• [WHAT YOU ARE ASKED TO DO]: Convert the material below into a JSON list of strings, with one string per line and any blank lines omitted.

(Dataset entries)
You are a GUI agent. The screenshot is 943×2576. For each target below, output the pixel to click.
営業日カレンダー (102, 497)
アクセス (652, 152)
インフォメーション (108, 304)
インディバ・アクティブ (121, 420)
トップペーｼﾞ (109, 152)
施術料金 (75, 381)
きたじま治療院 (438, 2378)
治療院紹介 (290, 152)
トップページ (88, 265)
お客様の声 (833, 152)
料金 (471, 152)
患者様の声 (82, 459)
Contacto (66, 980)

• [CORRECT RESPONSE]:
[
  "You are a GUI agent. The screenshot is 943×2576. For each target below, output the pixel to click.",
  "営業日カレンダー (102, 497)",
  "アクセス (652, 152)",
  "インフォメーション (108, 304)",
  "インディバ・アクティブ (121, 420)",
  "トップペーｼﾞ (109, 152)",
  "施術料金 (75, 381)",
  "きたじま治療院 (438, 2378)",
  "治療院紹介 (290, 152)",
  "トップページ (88, 265)",
  "お客様の声 (833, 152)",
  "料金 (471, 152)",
  "患者様の声 (82, 459)",
  "Contacto (66, 980)"
]